━━━ TASK INPUTS ━━━

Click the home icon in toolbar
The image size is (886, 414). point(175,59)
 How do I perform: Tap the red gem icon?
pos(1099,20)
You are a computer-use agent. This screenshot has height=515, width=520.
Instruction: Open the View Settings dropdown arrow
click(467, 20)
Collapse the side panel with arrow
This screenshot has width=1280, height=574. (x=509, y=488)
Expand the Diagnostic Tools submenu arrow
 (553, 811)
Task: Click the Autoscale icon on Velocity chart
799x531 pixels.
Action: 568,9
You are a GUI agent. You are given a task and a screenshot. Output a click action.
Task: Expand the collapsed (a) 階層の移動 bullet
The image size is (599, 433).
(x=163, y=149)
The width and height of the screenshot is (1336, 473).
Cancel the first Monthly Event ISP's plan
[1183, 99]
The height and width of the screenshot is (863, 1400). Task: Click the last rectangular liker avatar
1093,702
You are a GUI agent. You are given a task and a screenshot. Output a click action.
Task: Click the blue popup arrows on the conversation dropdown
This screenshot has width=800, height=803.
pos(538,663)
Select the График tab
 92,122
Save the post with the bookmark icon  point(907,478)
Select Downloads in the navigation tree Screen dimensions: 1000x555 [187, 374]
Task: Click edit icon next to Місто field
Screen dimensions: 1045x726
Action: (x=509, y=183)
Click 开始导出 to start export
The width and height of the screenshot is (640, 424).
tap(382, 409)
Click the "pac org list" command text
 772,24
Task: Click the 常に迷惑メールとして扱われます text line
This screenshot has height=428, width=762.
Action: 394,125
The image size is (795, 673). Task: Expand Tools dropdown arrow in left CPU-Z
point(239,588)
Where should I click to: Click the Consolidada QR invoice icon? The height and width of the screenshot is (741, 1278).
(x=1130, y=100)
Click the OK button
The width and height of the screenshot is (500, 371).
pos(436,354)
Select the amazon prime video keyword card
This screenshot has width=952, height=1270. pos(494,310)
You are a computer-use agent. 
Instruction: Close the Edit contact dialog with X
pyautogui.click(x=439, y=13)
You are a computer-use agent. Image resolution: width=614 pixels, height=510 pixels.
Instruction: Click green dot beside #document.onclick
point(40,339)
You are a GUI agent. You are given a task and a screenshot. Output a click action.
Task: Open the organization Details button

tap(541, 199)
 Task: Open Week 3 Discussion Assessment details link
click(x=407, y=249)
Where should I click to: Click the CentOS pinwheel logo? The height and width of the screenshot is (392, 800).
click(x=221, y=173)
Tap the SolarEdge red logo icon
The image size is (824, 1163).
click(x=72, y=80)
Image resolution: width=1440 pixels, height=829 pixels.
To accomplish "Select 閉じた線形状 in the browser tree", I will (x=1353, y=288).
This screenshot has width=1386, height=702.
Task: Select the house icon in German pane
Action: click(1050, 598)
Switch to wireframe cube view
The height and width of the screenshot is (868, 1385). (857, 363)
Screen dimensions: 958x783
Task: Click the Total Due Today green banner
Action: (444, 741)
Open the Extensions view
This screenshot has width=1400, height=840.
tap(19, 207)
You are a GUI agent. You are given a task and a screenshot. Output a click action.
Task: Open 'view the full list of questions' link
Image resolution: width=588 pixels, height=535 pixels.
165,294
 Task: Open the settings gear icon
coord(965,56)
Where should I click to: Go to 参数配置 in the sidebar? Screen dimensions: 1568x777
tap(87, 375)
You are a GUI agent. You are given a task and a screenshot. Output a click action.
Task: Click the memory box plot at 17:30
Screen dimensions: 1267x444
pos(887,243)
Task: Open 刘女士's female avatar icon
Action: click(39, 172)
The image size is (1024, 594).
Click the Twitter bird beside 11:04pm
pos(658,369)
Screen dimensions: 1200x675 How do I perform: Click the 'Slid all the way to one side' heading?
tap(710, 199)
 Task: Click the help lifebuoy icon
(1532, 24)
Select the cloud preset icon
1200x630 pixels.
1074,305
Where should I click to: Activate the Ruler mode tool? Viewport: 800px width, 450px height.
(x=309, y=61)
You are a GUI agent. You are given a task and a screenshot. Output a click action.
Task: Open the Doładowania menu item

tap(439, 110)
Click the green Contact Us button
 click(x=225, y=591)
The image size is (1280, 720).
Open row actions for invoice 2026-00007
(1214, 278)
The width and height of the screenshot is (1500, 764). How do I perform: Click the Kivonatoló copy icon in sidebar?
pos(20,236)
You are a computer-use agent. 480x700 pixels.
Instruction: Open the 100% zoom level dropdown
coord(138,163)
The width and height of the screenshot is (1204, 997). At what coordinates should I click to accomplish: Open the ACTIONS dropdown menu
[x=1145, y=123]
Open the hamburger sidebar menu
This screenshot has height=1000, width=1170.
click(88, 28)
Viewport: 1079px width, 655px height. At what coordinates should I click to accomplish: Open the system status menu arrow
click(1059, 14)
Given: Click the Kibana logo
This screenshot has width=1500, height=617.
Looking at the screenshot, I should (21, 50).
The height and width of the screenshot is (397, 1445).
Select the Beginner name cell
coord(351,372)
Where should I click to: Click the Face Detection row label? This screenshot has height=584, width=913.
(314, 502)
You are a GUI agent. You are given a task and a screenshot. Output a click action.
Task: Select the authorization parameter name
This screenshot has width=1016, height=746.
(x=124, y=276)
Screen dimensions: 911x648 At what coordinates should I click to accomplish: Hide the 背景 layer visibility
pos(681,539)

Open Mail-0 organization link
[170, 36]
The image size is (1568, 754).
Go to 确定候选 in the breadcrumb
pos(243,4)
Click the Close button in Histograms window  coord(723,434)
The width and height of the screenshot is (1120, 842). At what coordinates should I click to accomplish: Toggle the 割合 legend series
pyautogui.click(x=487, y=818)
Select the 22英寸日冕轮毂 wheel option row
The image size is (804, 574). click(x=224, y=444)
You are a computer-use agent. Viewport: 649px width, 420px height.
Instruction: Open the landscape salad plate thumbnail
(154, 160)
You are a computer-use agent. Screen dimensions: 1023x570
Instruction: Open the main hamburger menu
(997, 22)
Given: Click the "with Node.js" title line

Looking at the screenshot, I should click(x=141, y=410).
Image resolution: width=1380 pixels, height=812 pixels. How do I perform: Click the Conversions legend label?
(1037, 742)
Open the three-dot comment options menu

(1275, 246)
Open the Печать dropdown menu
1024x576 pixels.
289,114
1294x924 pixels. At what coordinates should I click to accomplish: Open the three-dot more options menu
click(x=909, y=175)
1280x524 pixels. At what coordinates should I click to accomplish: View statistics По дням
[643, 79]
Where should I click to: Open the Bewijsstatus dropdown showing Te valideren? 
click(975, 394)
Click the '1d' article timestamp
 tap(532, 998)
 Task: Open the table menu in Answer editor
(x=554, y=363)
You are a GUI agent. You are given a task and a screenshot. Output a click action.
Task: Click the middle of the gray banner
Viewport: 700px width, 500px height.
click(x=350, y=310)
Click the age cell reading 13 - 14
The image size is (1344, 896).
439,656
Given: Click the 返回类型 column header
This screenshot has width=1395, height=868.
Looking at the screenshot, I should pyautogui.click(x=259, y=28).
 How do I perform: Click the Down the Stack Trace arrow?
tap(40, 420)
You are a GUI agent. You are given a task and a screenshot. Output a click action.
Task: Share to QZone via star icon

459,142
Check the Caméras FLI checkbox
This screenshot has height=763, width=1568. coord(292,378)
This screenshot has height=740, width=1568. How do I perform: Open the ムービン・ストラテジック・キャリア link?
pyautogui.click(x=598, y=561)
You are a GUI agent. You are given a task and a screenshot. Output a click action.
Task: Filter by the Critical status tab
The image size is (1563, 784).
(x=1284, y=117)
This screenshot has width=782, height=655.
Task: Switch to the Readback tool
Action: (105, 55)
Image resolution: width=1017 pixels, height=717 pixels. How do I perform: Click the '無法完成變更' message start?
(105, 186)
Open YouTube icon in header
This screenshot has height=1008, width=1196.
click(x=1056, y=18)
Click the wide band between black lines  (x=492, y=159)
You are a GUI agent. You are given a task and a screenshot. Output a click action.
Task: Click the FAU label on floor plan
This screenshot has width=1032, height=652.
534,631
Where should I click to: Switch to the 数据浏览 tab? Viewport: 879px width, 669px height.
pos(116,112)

━━━

--- REQUIRED ACTION ---
Your reply is to repeat, unchanged, the lines above running from the one with "Task: Open the organization Details button" up to and including the one with "Image resolution: width=1440".

--- WRITTEN SOLUTION ---
Task: Open the organization Details button

tap(541, 199)
 Task: Open Week 3 Discussion Assessment details link
click(x=407, y=249)
Where should I click to: Click the CentOS pinwheel logo? The height and width of the screenshot is (392, 800).
click(x=221, y=173)
Tap the SolarEdge red logo icon
The image size is (824, 1163).
click(x=72, y=80)
Image resolution: width=1440 pixels, height=829 pixels.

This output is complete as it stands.